In the tidyverse, you can make a list column of the required vectors with purrr::map2
to iterate seq
over each pair of start and end points, and then expand with tidyr::unnest
:
df <- data.frame(V1 = c(1L, 1L, 3L),
V2 = c(2L, 3L, 5L),
R2 = c(0.4, 0.5, 0.3))
library(tidyverse)
df %>% transmute(V = map2(V1, V2, seq), R2) %>% unnest()
#> R2 V
#> 1 0.4 1
#> 2 0.4 2
#> 3 0.5 1
#> 4 0.5 2
#> 5 0.5 3
#> 6 0.3 3
#> 7 0.3 4
#> 8 0.3 5
In base R, there isn't a simple equivalent of unnest
, so it's easier to use Map
(the multivariate lapply
, roughly equivalent to purrr::map2
above) to build a list of data frames, complete with the R2
value (recycled by data.frame
), which than then be do.call(rbind, ...)

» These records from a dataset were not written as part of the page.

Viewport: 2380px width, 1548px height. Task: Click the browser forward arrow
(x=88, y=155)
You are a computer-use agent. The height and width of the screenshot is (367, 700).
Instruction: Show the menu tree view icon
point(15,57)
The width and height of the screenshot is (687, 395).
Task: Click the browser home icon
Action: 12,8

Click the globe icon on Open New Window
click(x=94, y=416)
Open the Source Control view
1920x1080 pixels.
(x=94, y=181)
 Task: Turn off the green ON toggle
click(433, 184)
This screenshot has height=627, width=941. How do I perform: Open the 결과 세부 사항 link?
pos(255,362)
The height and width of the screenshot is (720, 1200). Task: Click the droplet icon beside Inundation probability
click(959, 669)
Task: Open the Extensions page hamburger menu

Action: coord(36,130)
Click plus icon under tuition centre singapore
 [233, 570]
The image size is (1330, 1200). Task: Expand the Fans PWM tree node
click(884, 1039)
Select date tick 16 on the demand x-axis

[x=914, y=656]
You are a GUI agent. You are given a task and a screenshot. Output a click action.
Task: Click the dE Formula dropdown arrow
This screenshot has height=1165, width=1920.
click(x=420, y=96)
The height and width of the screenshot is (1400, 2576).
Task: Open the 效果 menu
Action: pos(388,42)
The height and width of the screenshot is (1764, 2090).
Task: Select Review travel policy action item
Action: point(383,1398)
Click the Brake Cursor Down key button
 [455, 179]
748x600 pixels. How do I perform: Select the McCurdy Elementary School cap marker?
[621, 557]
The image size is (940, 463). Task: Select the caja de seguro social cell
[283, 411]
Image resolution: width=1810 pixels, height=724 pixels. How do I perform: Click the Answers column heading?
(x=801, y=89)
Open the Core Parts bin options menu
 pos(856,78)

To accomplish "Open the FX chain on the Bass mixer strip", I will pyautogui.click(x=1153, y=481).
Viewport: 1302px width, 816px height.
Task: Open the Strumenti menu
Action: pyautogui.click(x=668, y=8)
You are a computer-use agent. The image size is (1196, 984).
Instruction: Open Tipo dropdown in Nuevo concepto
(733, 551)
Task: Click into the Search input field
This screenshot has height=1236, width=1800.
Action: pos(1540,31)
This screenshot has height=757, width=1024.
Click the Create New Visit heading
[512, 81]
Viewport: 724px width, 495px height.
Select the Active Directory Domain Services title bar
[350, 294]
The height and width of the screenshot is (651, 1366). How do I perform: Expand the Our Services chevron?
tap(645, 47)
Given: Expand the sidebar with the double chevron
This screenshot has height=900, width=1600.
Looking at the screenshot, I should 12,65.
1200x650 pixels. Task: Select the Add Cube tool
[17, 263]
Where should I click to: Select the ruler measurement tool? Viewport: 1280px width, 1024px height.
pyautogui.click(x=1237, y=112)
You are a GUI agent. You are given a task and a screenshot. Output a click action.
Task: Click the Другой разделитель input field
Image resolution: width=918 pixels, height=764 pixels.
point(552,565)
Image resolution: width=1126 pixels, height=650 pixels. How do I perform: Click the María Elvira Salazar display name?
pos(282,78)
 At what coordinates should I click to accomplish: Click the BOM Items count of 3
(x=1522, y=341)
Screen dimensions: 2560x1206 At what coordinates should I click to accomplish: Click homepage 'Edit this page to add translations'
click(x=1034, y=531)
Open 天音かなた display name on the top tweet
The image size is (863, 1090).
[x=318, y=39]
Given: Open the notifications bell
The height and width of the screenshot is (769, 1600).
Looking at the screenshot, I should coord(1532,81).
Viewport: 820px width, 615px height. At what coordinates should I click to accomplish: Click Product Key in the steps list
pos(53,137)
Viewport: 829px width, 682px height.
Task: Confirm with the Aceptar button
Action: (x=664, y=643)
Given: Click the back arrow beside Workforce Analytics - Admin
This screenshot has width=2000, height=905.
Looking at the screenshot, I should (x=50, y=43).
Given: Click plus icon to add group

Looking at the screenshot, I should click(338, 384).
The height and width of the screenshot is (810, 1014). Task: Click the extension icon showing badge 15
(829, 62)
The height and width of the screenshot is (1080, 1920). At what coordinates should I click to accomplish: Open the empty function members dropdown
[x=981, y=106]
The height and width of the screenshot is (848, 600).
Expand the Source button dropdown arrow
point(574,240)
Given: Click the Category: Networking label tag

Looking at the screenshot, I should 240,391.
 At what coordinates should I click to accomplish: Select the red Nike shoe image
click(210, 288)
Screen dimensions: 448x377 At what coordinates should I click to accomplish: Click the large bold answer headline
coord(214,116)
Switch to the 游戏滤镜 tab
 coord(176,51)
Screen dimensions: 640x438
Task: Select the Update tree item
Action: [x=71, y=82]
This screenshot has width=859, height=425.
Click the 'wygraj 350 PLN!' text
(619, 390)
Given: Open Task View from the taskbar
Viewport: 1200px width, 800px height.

ed into a single data frame:
do.call(rbind,
Map(function(v1, v2, r2){data.frame(V = v1:v2, R2 = r2)},
df$V1, df$V2, df$R2))
#> V R2
#> 1 1 0.4
#> 2 2 0.4
#> 3 1 0.5
#> 4 2 0.5
#> 5 3 0.5
#> 6 3 0.3
#> 7 4 0.3
#> 8 5 0.3
Check out the intermediate products of each to get a feel for how they work.